== 文本摘录 ==

- - -

入夜了。明月没有如约到来。我在古村里晃荡,四周漆黑一片,我只有打开手机的照明获取微弱的光。明月湾的意象,也随着我的步子一起晃呀晃的,一会儿攀上树梢,一会儿落入水中,一会儿又穿到云层里。
走累了,便随意找了一间民宿住下。店主姐姐问我,妹子,你吃饭了吗?三楼正好有间湖景房,推窗能见太湖,是小店最好的一间房,给你这间吧。我点头。办理好入住,她取了房卡给我,见我盯着一旁的木梯子看,便说,那上面是个挺大的天台,如果你敢爬上去,说不定你就可以看到月亮和星星。如果你敢上去,我给你一把摇椅,不要钱,你可以在天台上看星星。我点头,她便提了一把竹椅,在我满眼的惊讶中,腾腾腾地就上了木梯子。
那木梯子好孤独,被搁置在一楼的角落里,窄窄的,直直的,居然看不到一点弯度。抓住梯子两边的扶手,抬脚上了一步,我害怕起来,闭着眼睛不敢往下看,我有极为严重的恐高症,我开始臆想,万一掉下去怎么办?掉下去了腿断了怎么办?腿断了回不去了怎么办?这时,听到一阵温柔的声音:别怕,再往上走两步就到天台了。她伸出手拉我,说,你要是想回房间休息,从那边下,走一层就是你的房间。
明月湾的夜晚那么寂静,不见明月不见星辰,风吹过,像一曲低沉的萨克斯,散漫的旋律亦能贴合我这个异乡人的情愫。天台四周摆放着各种花草盆栽,在夜幕下,草叶散开,如枯长的笔,如淡远的墨,透着别样的幽暗凄迷。那些草,呈黄绿色,自由地蔓延,涌动着无限的渴望。古村的韵味便隐约荡漾在若有似无的记忆里,灰白,斑驳,旷远。
我竟然在天台上睡了一夜,椅子一摇一晃的,就晃到了天亮。天快亮了,我才回到自己的房间里。推开窗,果真是可以望见清晨的太湖,一楼的庭院里,已有人提着水壶对着花浇水。我从昨天的木梯子下楼,已然没有上梯时的那般慌乱。温柔的店主姐姐已备好早餐,皮蛋廋肉粥,苏州小笼包,香豆干炒毛豆,还有豆浆,果汁和一些小点心。

- - -

== 给定记录 ==
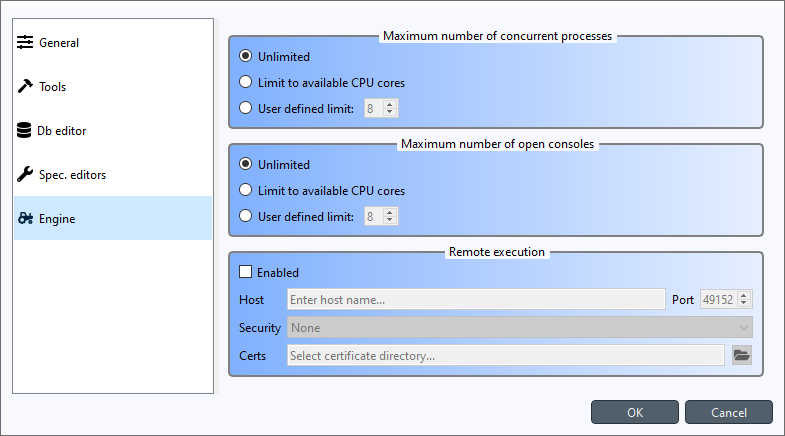Confirm settings with OK button
This screenshot has height=436, width=785.
point(635,412)
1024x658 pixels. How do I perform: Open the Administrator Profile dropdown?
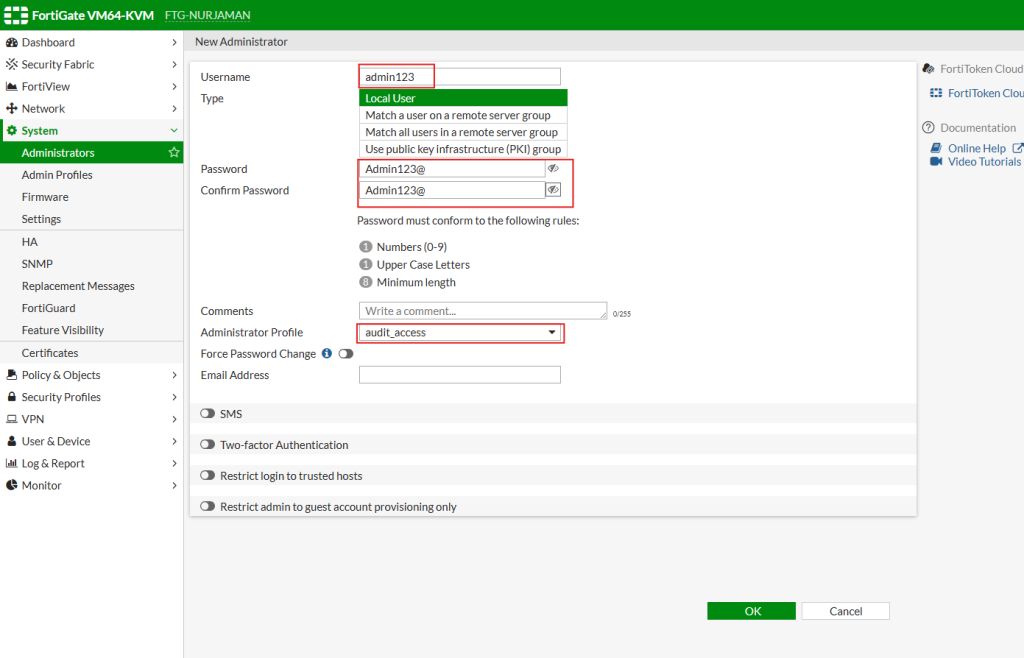[x=460, y=333]
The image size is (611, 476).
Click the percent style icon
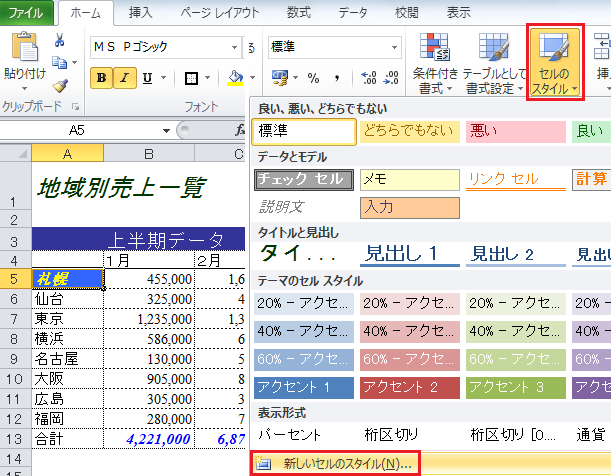click(x=313, y=78)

- - -

== 任务要求 ==
[a] 请把明月湾选段中的这句话译成英语:“我竟然在天台上睡了一夜,椅子一摇一晃的,就晃到了天亮。”
[b] 将明月湾选段中以含有“入夜了。明月没有如约到来。我”的字句开头、以“的记忆里,灰白,斑驳,旷远。”结尾的部分一字不差地重抄一遍。
[c] 根据明月湾选段,判断下列说法是否与原文相符,每项回答“是”或“否”,并引用原文中起决定作用的词句:(i)店主姐姐给“我”安排的是三楼的湖景房;(ii)那天夜里“我”在天台上看到了月亮和星星;(iii)第二天早上“我”是从木梯子下楼的。
以上记录与明月湾选段无关。

== 练习答案 ==
[a] I actually slept the whole night on the rooftop terrace, the chair rocking back and forth until daybreak.

[b]
入夜了。明月没有如约到来。我在古村里晃荡,四周漆黑一片,我只有打开手机的照明获取微弱的光。明月湾的意象,也随着我的步子一起晃呀晃的,一会儿攀上树梢,一会儿落入水中,一会儿又穿到云层里。
走累了,便随意找了一间民宿住下。店主姐姐问我,妹子,你吃饭了吗?三楼正好有间湖景房,推窗能见太湖,是小店最好的一间房,给你这间吧。我点头。办理好入住,她取了房卡给我,见我盯着一旁的木梯子看,便说,那上面是个挺大的天台,如果你敢爬上去,说不定你就可以看到月亮和星星。如果你敢上去,我给你一把摇椅,不要钱,你可以在天台上看星星。我点头,她便提了一把竹椅,在我满眼的惊讶中,腾腾腾地就上了木梯子。
那木梯子好孤独,被搁置在一楼的角落里,窄窄的,直直的,居然看不到一点弯度。抓住梯子两边的扶手,抬脚上了一步,我害怕起来,闭着眼睛不敢往下看,我有极为严重的恐高症,我开始臆想,万一掉下去怎么办?掉下去了腿断了怎么办?腿断了回不去了怎么办?这时,听到一阵温柔的声音:别怕,再往上走两步就到天台了。她伸出手拉我,说,你要是想回房间休息,从那边下,走一层就是你的房间。
明月湾的夜晚那么寂静,不见明月不见星辰,风吹过,像一曲低沉的萨克斯,散漫的旋律亦能贴合我这个异乡人的情愫。天台四周摆放着各种花草盆栽,在夜幕下,草叶散开,如枯长的笔,如淡远的墨,透着别样的幽暗凄迷。那些草,呈黄绿色,自由地蔓延,涌动着无限的渴望。古村的韵味便隐约荡漾在若有似无的记忆里,灰白,斑驳,旷远。

[c]
(i)是:“三楼正好有间湖景房”
(ii)否:“不见明月不见星辰”
(iii)是:“我从昨天的木梯子下楼”